> _TASK REQUIREMENTS_:
The answer is the full listing restated exactly, without any pictures.

> _INPUT_:
::::::
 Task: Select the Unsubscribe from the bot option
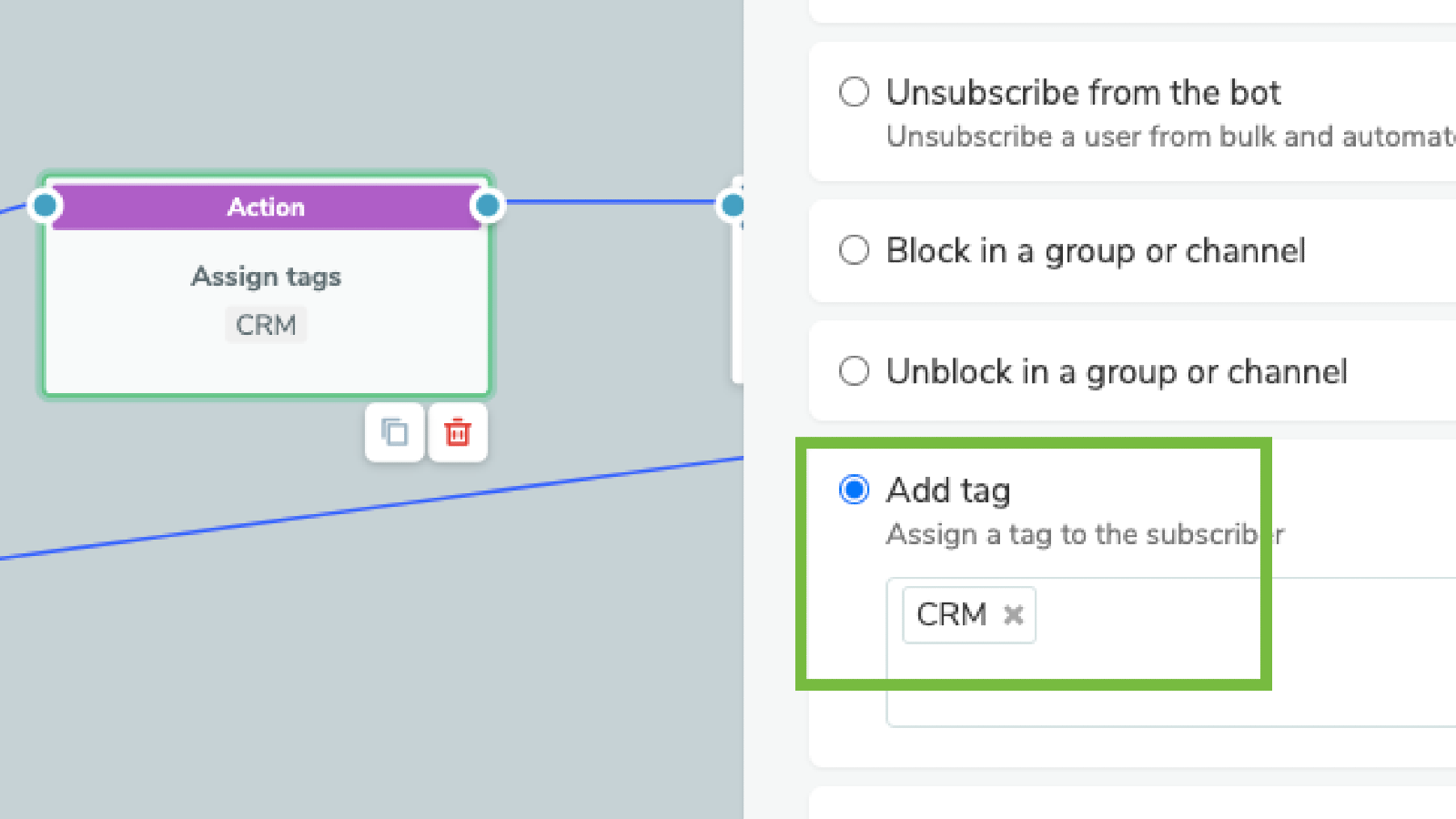click(854, 92)
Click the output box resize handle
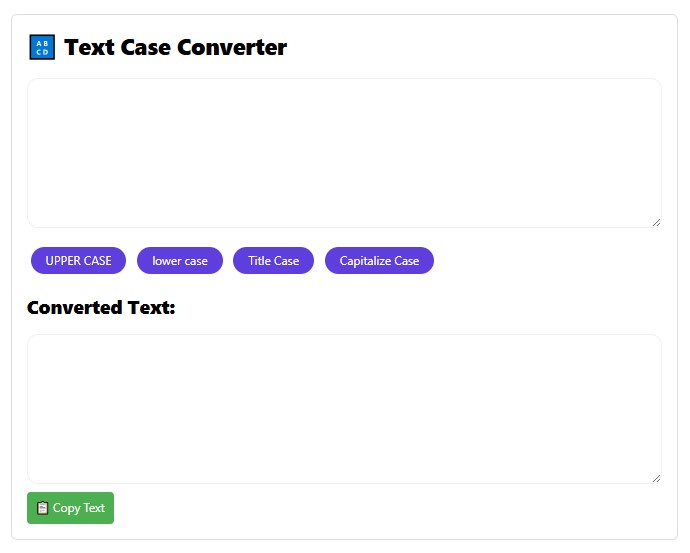The image size is (690, 553). click(656, 478)
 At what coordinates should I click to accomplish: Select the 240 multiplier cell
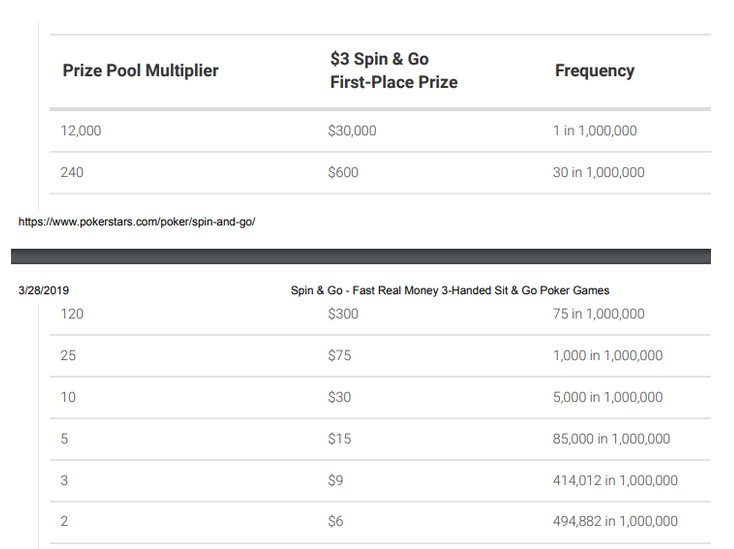(x=72, y=172)
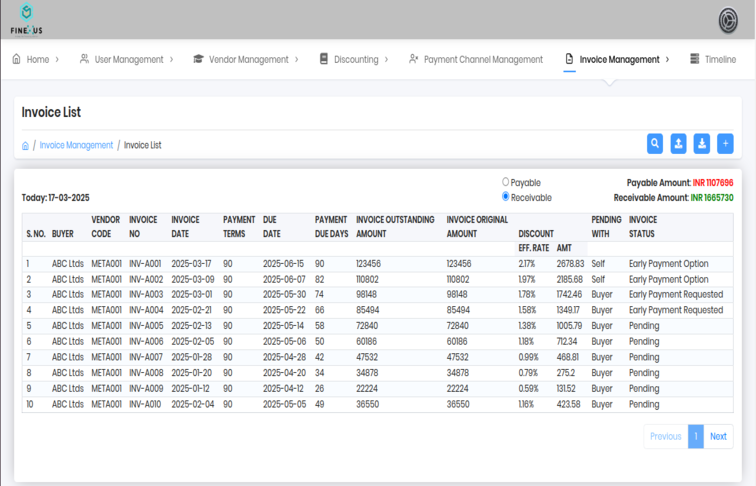756x486 pixels.
Task: Go to the Next page
Action: [x=718, y=436]
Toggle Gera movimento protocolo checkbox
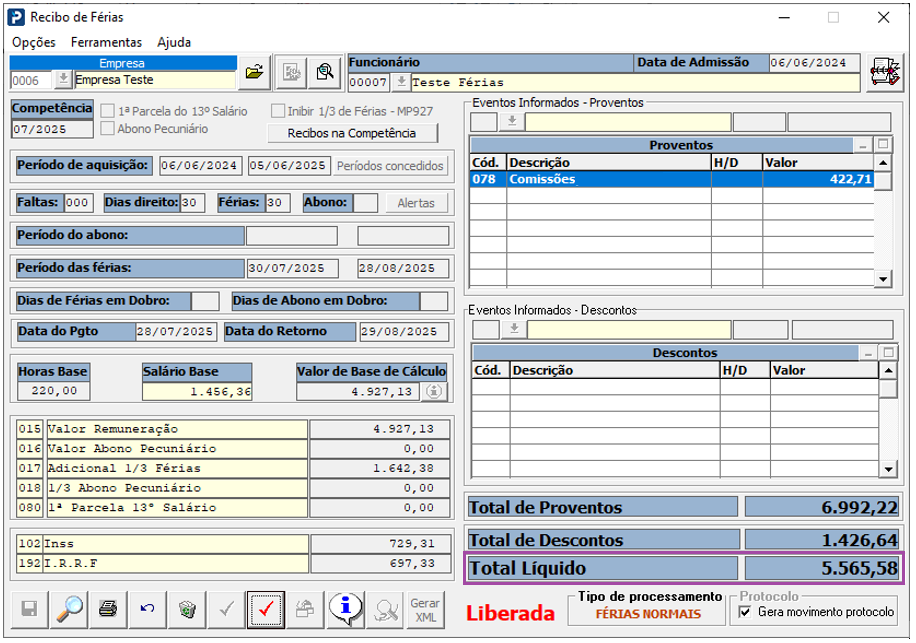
::::::
> _RESPONSE FOR THIS EXERCISE_:
 Task: Select the Unsubscribe from the bot option
click(854, 92)
Click the output box resize handle
The image size is (690, 553). click(656, 478)
 At what coordinates should I click to accomplish: Select the 240 multiplier cell
(x=72, y=172)
756x486 pixels.
Task: Go to the Next page
Action: [x=718, y=436]
Toggle Gera movimento protocolo checkbox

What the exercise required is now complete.